- PAGE TEXT -
>> start

We also specialize constants to the $\ell_1$-regularized PageRank objective (COLT'22 open problem).
\end{abstract}

\section{Composite model, support sets, and a margin parameter}

Let
\begin{equation}\label{eq:prob}
\min_{x\in\R^n} F(x) := f(x) + g(x),
\qquad
g(x) := \sum_{i=1}^n \lambda_i |x_i|,
\quad \lambda_i>0.
\end{equation}
Assume $f$ is differentiable, $\nabla f$ is $L$-Lipschitz in $\ell_2$, and $F$ is $\mu$-strongly convex
($\mu>0$). Then $F$ has a unique minimizer $x^\star$.

Define the optimal support and its complement
\[
S^\star := \supp(x^\star),\qquad I^\star := \{1,\dots,n\}\setminus S^\star.
\]

\subsection{Weighted soft-thresholding proximal map}

\begin{lemma}[Prox of weighted $\ell_1$]\label{lem:prox}
For any $t>0$ and $u\in\R^n$,
\[
\prox_{t g}(u)_i = \operatorname{sign}(u_i)\,\max\{|u_i|-t\lambda_i,\,0\}.
\]
In particular, $\prox_{t g}(u)_i\neq 0$ if and only if $|u_i|>t\lambda_i$.
\end{lemma}

\begin{proof}
The proximal subproblem is separable over coordinates:
$\min_x \frac{1}{2t}\|x-u\|_2^2 + \sum_i \lambda_i|x_i|$, giving weighted soft-thresholding.
\end{proof}

\subsection{Margin / strict complementarity}

First-order optimality gives $0\in\nabla f(x^\star)+\partial g(x^\star)$.
In particular, for any $i\in I^\star$ (so $x_i^\star=0$), one has $|\nabla f(x^\star)_i|\le \lambda_i$.

\begin{assumption}[Margin parameter]\label{ass:margin}
Define
\begin{equation}\label{eq:gamma}
\gamma := \min_{i\in I^\star}\bigl(\lambda_i - |\nabla f(x^\star)_i|\bigr).
\end{equation}
Assume $\gamma>0$.
Equivalently, every inactive coordinate satisfies $|\nabla f(x^\star)_i|\le \lambda_i-\gamma$.
\end{assumption}

\begin{remark}
Assumption~\ref{ass:margin} is a standard strict-complementarity condition for $\ell_1$ regularization.
Without $\gamma>0$, finite-time identification and sharp sparsity control can fail in worst case.
\end{remark}

\section{Accelerated proximal gradient}

Fix a step size $t\in(0,1/L]$ and a momentum parameter $\beta\in[0,1)$.

>> end

- DATASET ENTRIES -
>> start

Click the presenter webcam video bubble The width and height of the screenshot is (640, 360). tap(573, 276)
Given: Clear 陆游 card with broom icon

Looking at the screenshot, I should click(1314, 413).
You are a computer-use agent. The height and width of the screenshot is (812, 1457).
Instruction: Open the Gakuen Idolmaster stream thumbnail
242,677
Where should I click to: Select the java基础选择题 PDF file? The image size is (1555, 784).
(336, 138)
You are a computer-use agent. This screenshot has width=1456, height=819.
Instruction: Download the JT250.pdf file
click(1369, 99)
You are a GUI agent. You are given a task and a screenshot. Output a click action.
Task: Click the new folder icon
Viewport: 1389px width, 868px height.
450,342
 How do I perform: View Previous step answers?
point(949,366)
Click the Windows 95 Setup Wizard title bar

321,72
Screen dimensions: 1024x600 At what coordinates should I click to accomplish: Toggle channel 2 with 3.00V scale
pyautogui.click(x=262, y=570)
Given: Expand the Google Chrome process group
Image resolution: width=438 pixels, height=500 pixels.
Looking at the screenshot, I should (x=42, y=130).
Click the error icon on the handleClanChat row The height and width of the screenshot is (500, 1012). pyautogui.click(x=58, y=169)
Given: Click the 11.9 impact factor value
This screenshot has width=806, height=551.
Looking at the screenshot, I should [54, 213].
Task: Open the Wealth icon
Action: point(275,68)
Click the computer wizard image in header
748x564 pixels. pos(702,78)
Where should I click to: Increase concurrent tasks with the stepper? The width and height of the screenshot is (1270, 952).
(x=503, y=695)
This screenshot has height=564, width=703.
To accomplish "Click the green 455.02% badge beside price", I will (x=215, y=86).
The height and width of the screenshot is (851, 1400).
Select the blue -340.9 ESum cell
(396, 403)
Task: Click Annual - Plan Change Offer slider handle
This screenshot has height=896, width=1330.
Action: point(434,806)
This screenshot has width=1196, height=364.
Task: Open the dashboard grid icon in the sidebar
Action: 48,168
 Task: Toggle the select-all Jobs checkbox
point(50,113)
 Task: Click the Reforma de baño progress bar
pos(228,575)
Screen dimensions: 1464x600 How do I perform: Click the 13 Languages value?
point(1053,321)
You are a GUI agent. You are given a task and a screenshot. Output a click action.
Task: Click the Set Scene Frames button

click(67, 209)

>> end

- EXERCISE SET -
[1] Answer these from the composite-model text:
(a) What interval is the step size t fixed in for the accelerated proximal gradient method?
(b) What condition does the margin assumption place on γ?
(c) According to the weighted ℓ1 prox lemma, when is coordinate i of the prox nonzero?
[2] Echo the rows word for word. Begin at the first row and stop after the line that contains "click(1369, 99)".

- SOLUTIONS PER TASK -
[1]
(a) t ∈ (0, 1/L]
(b) γ > 0
(c) Exactly when |u_i| > tλ_i

[2]
Click the presenter webcam video bubble The width and height of the screenshot is (640, 360). tap(573, 276)
Given: Clear 陆游 card with broom icon

Looking at the screenshot, I should click(1314, 413).
You are a computer-use agent. The height and width of the screenshot is (812, 1457).
Instruction: Open the Gakuen Idolmaster stream thumbnail
242,677
Where should I click to: Select the java基础选择题 PDF file? The image size is (1555, 784).
(336, 138)
You are a computer-use agent. This screenshot has width=1456, height=819.
Instruction: Download the JT250.pdf file
click(1369, 99)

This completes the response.